The UNGPs and the entire range of voluntary standards are tools in the hands of the dominant elites and fail to address the needs of affected peoples and communities. This is why they have aroused, and continue to arouse, controversy in UN debates. The Human Rights Council, and the UN in general, are thus important forums in the fight for social justice and a more equitable world – provided that people avail themselves of them.

At the same time, the UN is also an area that can be exploited by the major political and economic powers to protect their privileges. This is why the voice of TNCs is so loud and ubiquitous in UN bodies and forums. This is why gaining control of these forums is essential if we are to counter attempts at manipulation, while advancing towards the adoption of progressive norms that meet the needs and demands of the people, such as a binding treaty to regulate the activities of TNCs.

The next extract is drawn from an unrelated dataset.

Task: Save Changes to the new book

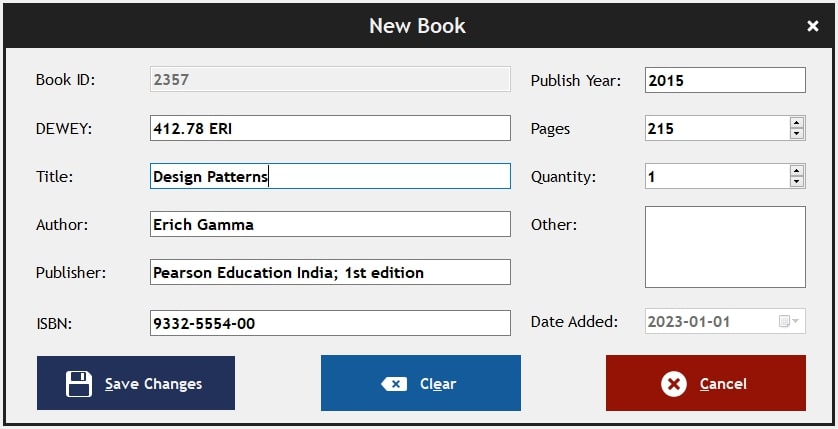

Raffaele Morgantini is CETIM’s permanent representative to the United Nations

[1] Ms. Michelle Bachelet, High Commissioner for Human Rights, Mr. John Ruggie, architect of the UNGPs; Ms. Sharan Burrow, General Secretary of the International Trade Union Confederation; Ms. María Fernanda Garza, Deputy Director of the International Chamber of Commerce, one of the largest organizations representing the interests of the TNCs in international institutions; as well as several Ministers from various countries

[2] https://www.ohchr.org/en/issues/business/pages/wghrandtransnationalcorporationsandotherbusiness.aspx

[3] See the reports here: https://www.ohchr.org/EN/HRBodies/HRC/RegularSessions/Session47/Pages/ListReports.aspx

[4] See “List of Large Businesses, Associations & Investors with Public Statements & Endorsements in Support of Mandatory Due Diligence Regulation”: https://www.business-humanrights.org/en/latest-news/list-of-large-businesses-associations-investors-with-public-statements-endorsements-in-support-of-mandatory-due-diligence-regulation/

[5] https://www.stopcorporateimpunity.org

[6] CETIM, Corporate Accountability International, FIAN International, Transnational Institute, Friends of the Earth International, American Association of Jurists, the International Association of Democratic Lawyers

[7] Watch the side-event in this link: https://www.youtube.com/watch?v=0aD9tpkdkbU

[8] The right to the city is a concept first proposed in 1968 by Henri Lefebvre in his book “Le Droit à la Ville”. This idea has been taken up recently by social movements, thinkers and some progressive local authorities as a call to action to reclaim the city as a common space, protected from the destructive consequences of capitalism and the commodification of the economy. It is important to understand the right to the city as a collective rather than an individual right, because any transformative process of this kind inevitably depends on the exercise of collective power to reshape urbanization processes.